Lavoro: Luzi (Acli Vicenza), “divario retributivo tra uomini e donne è in media del 15% in ambito privato e del 6% in ambito pubblico”

Il lavoro povero è una prerogativa femminile. E lo rappresentano chiaramente i dati, frutto di una recente indagine condotta direttamente dalle Acli su un campione rappresentativo della popolazione. Tra i lavoratori saltuari, infatti, coloro i quali hanno un reddito annuo complessivo fino a 15.000 euro sono il 68,1% tra le donne, percentuale che scende al 51,5% tra gli uomini.

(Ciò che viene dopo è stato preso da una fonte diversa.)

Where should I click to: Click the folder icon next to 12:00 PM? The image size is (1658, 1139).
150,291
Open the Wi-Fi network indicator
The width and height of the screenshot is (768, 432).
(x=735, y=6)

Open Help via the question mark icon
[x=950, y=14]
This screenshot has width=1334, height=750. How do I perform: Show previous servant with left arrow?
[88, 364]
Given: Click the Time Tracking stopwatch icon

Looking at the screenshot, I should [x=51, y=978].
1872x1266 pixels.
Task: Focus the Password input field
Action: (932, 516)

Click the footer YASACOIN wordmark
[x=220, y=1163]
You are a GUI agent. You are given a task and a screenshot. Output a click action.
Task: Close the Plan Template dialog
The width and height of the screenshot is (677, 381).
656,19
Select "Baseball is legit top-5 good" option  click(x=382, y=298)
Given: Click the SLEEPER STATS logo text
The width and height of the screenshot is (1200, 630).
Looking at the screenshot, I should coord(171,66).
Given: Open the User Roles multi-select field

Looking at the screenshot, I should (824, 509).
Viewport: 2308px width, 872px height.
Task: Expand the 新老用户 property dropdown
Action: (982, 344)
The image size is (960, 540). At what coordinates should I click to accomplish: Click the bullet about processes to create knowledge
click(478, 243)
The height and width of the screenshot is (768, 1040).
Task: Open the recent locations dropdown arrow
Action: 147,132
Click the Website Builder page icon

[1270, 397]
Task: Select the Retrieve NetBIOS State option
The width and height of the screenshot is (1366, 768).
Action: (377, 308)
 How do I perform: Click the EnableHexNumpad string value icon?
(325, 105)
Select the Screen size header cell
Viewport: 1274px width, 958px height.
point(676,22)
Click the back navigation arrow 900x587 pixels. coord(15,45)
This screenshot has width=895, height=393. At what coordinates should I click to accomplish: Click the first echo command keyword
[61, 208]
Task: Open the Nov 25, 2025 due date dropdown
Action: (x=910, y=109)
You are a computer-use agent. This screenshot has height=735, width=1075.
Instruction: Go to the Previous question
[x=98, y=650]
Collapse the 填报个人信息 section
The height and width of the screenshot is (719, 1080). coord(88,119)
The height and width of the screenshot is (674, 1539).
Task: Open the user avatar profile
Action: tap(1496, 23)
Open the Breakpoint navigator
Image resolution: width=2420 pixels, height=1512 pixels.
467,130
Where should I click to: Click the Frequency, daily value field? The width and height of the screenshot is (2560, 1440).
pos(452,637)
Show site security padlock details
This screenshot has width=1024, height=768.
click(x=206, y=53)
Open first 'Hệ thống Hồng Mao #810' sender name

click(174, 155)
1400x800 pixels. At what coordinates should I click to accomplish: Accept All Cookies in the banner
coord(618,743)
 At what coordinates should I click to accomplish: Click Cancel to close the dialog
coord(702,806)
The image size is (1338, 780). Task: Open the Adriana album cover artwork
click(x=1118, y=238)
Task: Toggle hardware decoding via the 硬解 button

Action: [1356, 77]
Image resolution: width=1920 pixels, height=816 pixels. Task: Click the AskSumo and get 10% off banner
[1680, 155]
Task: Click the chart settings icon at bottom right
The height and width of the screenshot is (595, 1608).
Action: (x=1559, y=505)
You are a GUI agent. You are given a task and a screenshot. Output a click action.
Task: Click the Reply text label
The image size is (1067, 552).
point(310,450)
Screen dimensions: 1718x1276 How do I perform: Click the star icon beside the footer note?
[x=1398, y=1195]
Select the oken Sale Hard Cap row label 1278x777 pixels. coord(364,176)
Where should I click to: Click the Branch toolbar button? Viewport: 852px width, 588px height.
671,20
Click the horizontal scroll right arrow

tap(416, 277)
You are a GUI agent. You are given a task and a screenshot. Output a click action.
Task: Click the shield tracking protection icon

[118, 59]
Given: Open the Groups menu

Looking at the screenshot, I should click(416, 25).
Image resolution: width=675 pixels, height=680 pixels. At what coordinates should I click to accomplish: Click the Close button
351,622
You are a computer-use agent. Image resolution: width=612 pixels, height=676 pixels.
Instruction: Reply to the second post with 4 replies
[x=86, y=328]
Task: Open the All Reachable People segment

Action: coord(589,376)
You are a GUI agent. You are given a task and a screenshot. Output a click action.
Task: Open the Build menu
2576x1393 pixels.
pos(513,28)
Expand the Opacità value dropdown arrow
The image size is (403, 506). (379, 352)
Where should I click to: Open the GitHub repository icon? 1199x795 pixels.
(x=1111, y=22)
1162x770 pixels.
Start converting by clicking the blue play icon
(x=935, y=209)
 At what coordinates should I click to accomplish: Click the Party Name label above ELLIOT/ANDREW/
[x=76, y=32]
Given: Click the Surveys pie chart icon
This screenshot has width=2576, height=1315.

Situazione non poi così diversa riguarda i lavoratori stabili: i valori registrati per la medesima fascia di reddito, infatti, sono rispettivamente del 24,6% contro il 7,8%. Il divario con gli uomini, quindi, si conserva sia che si disponga di un lavoro retribuito, sia nel caso opposto. Questi, in estrema sintesi, i dati emersi nel corso dell’incontro sul tema: “La parità di genere nei luoghi di lavoro. Una scelta di civiltà e una opportunità alla luce del PNRR; La situazione vicentina”, nel corso del quale Andrea Luzi, Direttore Generale di Acli Service Vicenza srl, ha esposto un interessante spaccato del mondo del lavoro in rosa. “Nel nostro paese, in media, il divario retributivo tra uomini e donne è in media del 15% in ambito privato e del 6% in ambito pubblico – ha spiegato il direttore Luzi – ma altri paesi sono addirittura messi peggio. Fra tutti la Germania, dove in ambito pubblico si sfiora il 10% e nel privato il 20%. In particolare, nel part-time la differenza retributiva annua è di 3.000 euro lordi, mentre nel full time si arriva a 7.000 euro. Fortunatamente le normative europee stanno intervenendo significativamente nel merito”. Il divario retributivo è profondamente legato ad un divario culturale. “Sul piano del lavoro femminile e maschile – ha evidenziato il direttore Luzi – culturalmente si ritiene che la donna abbia diritto ad una minore retribuzione”. Un altro problema non trascurabile è rappresentato dalla conciliazione tempi di vita/tempi di lavoro, in particolare dal ruolo di “assistenza familiare” che ricade prevalentemente sulle donne. “Una donna che lavora dedica mediamente al tempo di cura familiare non retribuito circa cinque ore al giorno – ha concluso il direttore Luzi – mentre un uomo non arriva ad un’ora e mezza. Con le misure previste dal Pnrr il lavoro diventerà più friendly per le donne. Aumentando l’occupabilità femminile ci guadagnerà il Pil e, di conseguenza, la coesione sociale del paese”.